Currently, for the most part, we are learning to navigate the international legal and regulatory waters. As we conquer these challenges, some questions may no longer be asked; however, as we gain experience and become more knowledgeable, we will be focusing on operational efficiencies. The question therefore will no longer be, “How do we get things done?” but “How can we do things better?” Employees no longer will consider themselves country-centric but employees without borders. It’s really an exciting time to do business.
What resources do you use to stay current on the latest trends and legislation in global payroll?

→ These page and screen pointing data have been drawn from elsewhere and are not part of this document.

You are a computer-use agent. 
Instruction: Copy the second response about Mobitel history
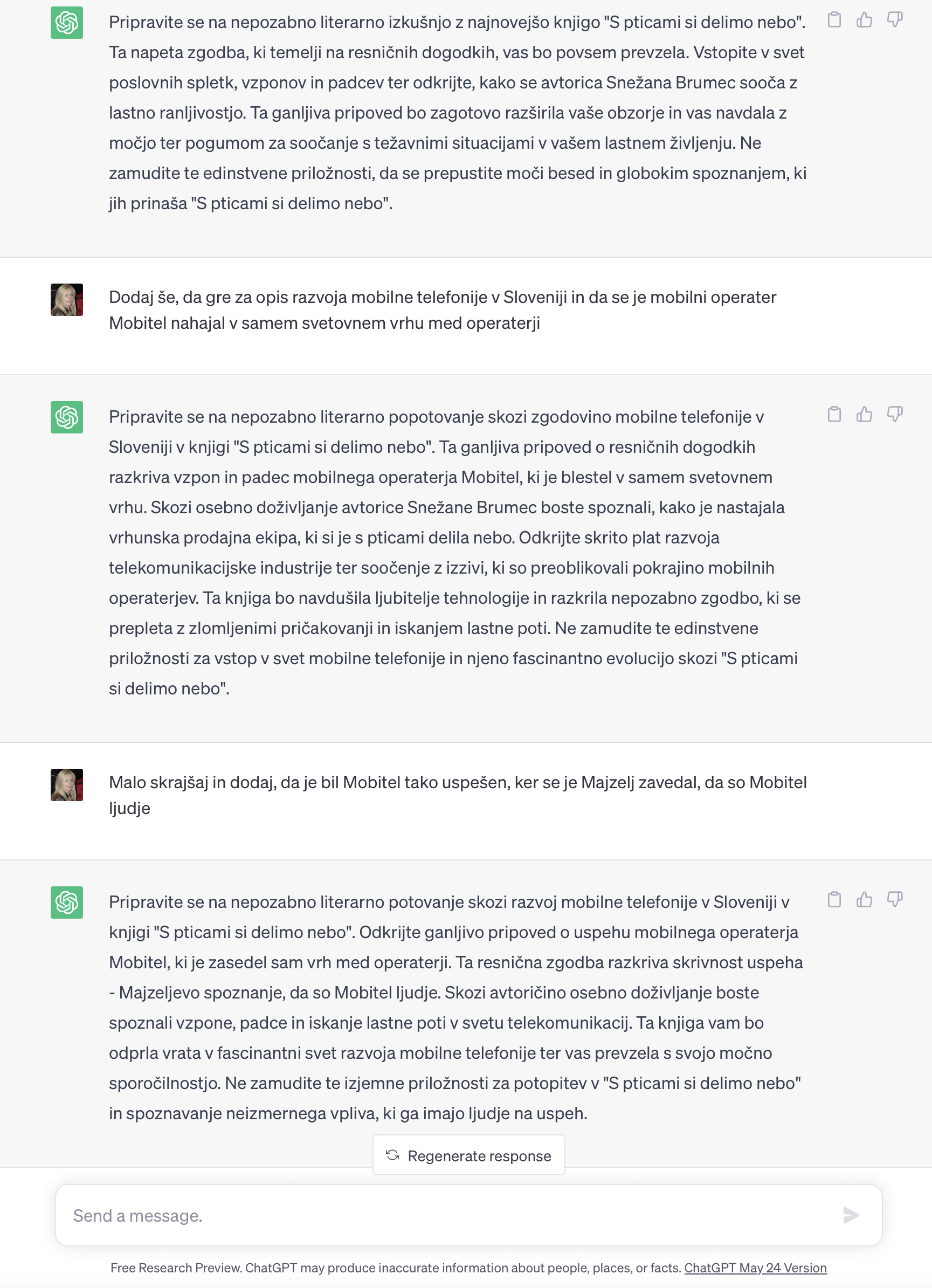tap(834, 415)
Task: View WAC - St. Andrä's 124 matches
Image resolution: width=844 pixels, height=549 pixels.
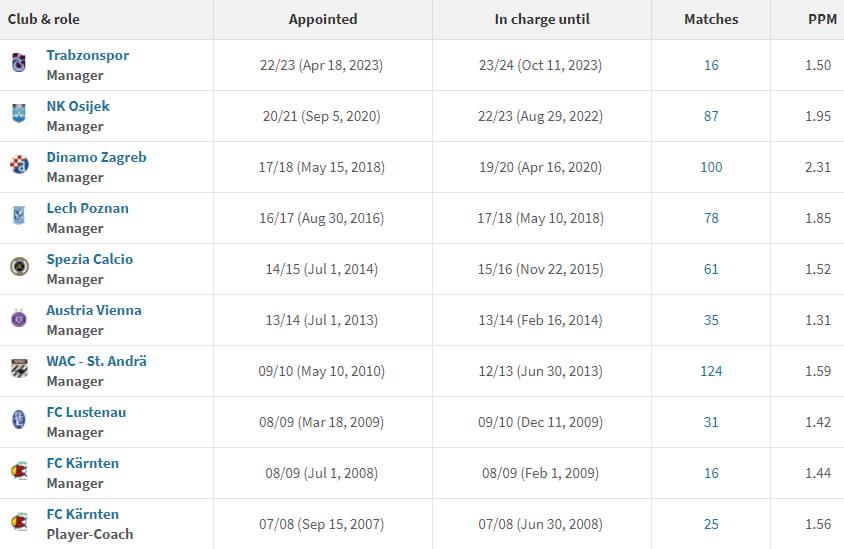Action: click(711, 371)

This may surprise you, but mostly I read and listen to international news. I really want to get a feel for each country, the culture, and what our employees will face when they communicate with natives of countries whose names we cannot pronounce. Of course, I keep abreast of changes via the payroll professional publications from the American Payroll Association (APA), Global Payroll Management Institute (GPMI), and Chartered Institute of Payroll Professionals (CIPP).
How did you become involved in global payroll?
It was not a planned career path; it just happened. At first, I was assigned to teach USA payroll to Service Center Agents and Payroll Processors who had no payroll knowledge and were non-USA-based. I quickly realized the need to socialize them with linguistics and terminologies prior to introducing the nuts and bolts of the USA payroll legal and regulatory environment. After that experience, my employer took on several multinational clients. It was just a natural segue.
What are some pieces of wisdom you can share in regard to being effective, efficient, and legally compliant?
The frontline employees are the face of the company. If they are knowledgeable, positioned to scale cultural barriers, and communicate effectively, other challenges will easily be overcome.
What have you learned about world cultures, similarities, and differences that impact your work in global payroll?
There is no right or wrong culture, and we are all proud of our local customs and mores. All people have the same basic needs, but we may express them in a slightly different way. The country culture drives the benefits that are offered in the workplace. Some cultures are very family-oriented, and therefore you will find very liberal vacation, parental leave, and individual benefits. The large majority of countries dictate the laws governing the employer-employee relationship. Some are skewed toward employees and others toward employers.
What areas of additional education and training do you think will be important to global payroll professionals?
Communication—whether written or oral—is very important. Effective communication will override many challenges. Employees who work outside of payroll do not understand most payroll jargon. Sometimes we need to go beyond what the employee is saying to what the employee is really thinking. One anecdote I recall is an employee asking if his net pay would remain the same after he “marries a wife with three children.” While I could not give him a definitive response, I had to know enough to understand he was thinking of whether the increase in cost for his medical benefits will be offset by the tax allowance for his four new dependents.
How do you personally manage to balance work and pleasure?
Is it safe for me to tell you that work, for me, is pleasure? Sometimes, based on the various time zones, I may need to conduct a training session at odd hours; 4 a.m. or midnight. I have met many, many wonderful Xerox employees in various countries and cultures who are willing and eager to learn. They send me pictures, we exchange stories—and it’s just as if I have them in my classroom. It’s fun, especially when we discuss the different social mores. My trainees are eager to discuss and compare their characteristic customs and conventions, and I capitalize on these icebreaker activities to enhance their ability to respect and communicate with clients and coworkers globally.